> PROVIDED TEXT
◇ ◇ ◇
If you don't speak Spanish, then bring along a small Latin-American phrasebook (like the Berlitz or Rough Guide) and possibly a small dictionary (I like the U of Chicago paperback). Check that whichever one you buy specifically identifies Mexican usage, which can differ significantly from other Latin American Spanish, and is nothing at all like Castilian (European) Thpanish.
Check before you leave for the airport to make sure that your flight is on time. If you're flying Air Canada, then go to their home page and look under Flight Status. If you have a cellphone, use the same section to set up automatic text messaged warnings of flight schedule changes.
If you're flying from Toronto and staying at our house en route, see if you can get Gary to drive you to the airport and pick you up. This means you, Jennifer. He really doesn't mind driving, as long as it's not too god-awfully early in the morning or late at night.
If not, you can book an airport limo from Aerofleet the night before. As of January 2004, they charged $45 each way.
For a total of less than $20, you can take the subway to the Toronto Bus Terminal and then pay $14.95 to take the Toronto Airport Express (bus) to the airport. Service every 30 minutes during peak hours.
◇ ◇ ◇
> COLLECTED MATERIAL
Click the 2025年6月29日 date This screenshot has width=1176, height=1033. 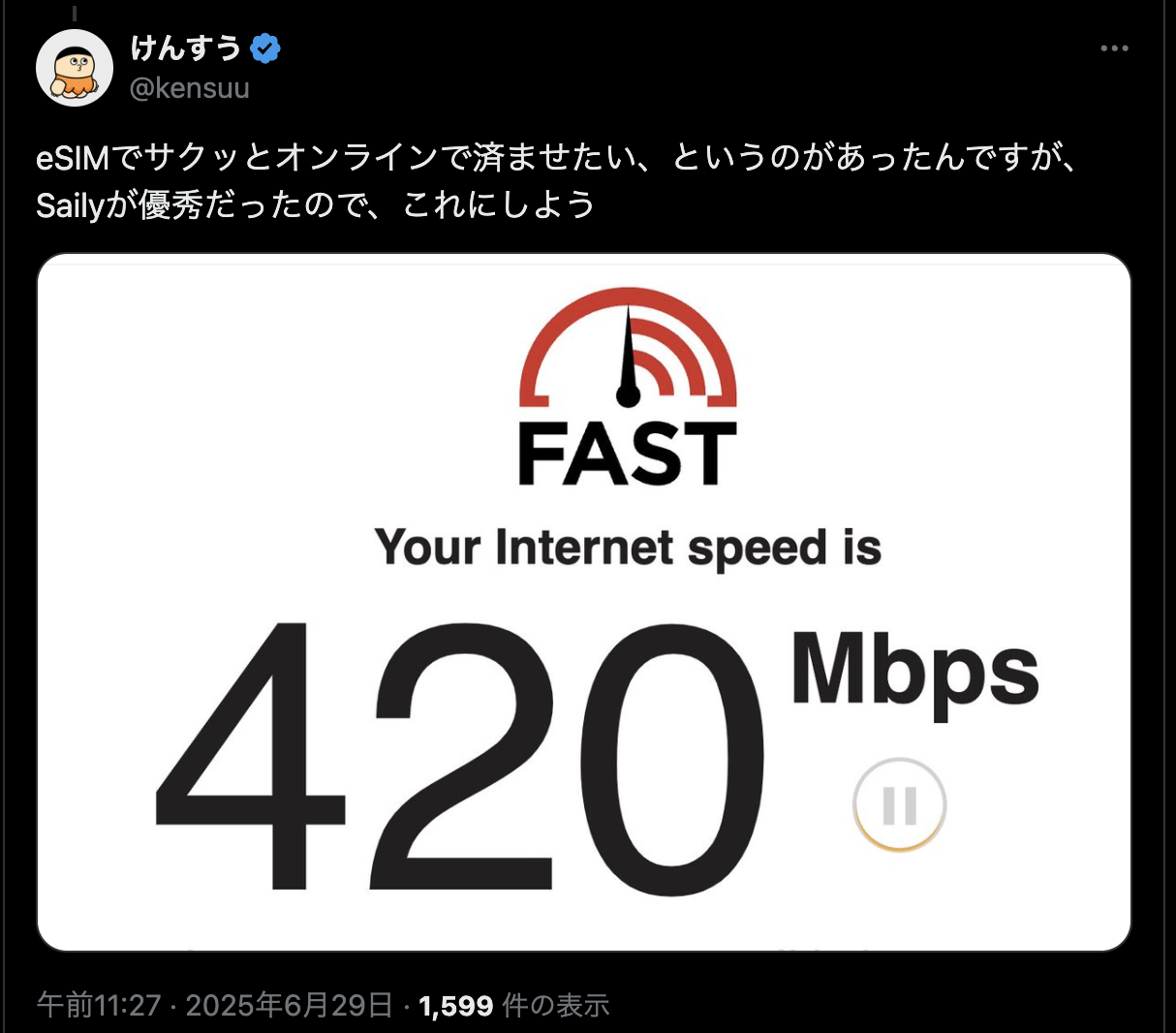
◇ ◇ ◇
> EXERCISE TASKS
1) Please give the travel advice again from "If you're flying from" up to and including "charged $45 each way.", updating "airport limo" to "airport taxi".
2) Decide whether each statement agrees with the travel advice, answering yes or no and quoting the words that settle it: (a) As of January 2004, an Aerofleet airport limo cost $45 each way. (b) The Toronto Airport Express runs every 15 minutes during peak hours. (c) Gary is happy to drive at any hour.
3) Pick up the travel advice after its last sentence and write what comes next.

> ANSWERS IN ORDER
1)
If you're flying from Toronto and staying at our house en route, see if you can get Gary to drive you to the airport and pick you up. This means you, Jennifer. He really doesn't mind driving, as long as it's not too god-awfully early in the morning or late at night.
If not, you can book an airport taxi from Aerofleet the night before. As of January 2004, they charged $45 each way.

2)
(a) Yes: "As of January 2004, they charged $45 each way."
(b) No: "Service every 30 minutes during peak hours."
(c) No: "as long as it's not too god-awfully early in the morning or late at night."

3)
You can also take the subway to Kipling station and then the 192 "Airport Rocket" bus to the airport, all for the cost of a token, departures every 20 minutes during peak hours, 40 minutes off-peak.
If you have a car, then parking at Park'N Fly is cheaper than taking a taxi each way, if you download and print a coupon from their web site. Depending on which of their three services you choose, you may also earn Aeroplan miles and take advantage of their valet parking service (a pleasant perk when flying home one a cold winter night).
In any case, be sure to check your itinerary to see which of the three terminals (1, 2 or 3) you're leaving from.
Look for the check-in desks for your airline and destination. Ask before you get into a long line to make sure you're in the right one. If you're flying Air Canada, you may be able to use one of the electronic kiosk terminals to avoid a long queue. There are always swarms of Air Canada staff around the terminals, and they're genuinely helpful except when trying to clear the airport because of a citywide blackout. If you've arrived late and are concerned about making your flight, ask an Air Canada person for advice before doing anything else. If you've arrived early and are a smoker, find a place for a quick smoke, because you won't be able to light up again until you're in the terminal building in Cancun.
Get your plane ticket and passport out when you get in line to see the Air Canada agent. They'll take part of your ticket and give you a boarding pass. Put the ticket away safely, and keep your boarding pass and passport easily accessible but secure until you board your plane; you'll be asked for them repeatedly. If the agent doesn't tell you, ask what gate you're boarding from and at what time.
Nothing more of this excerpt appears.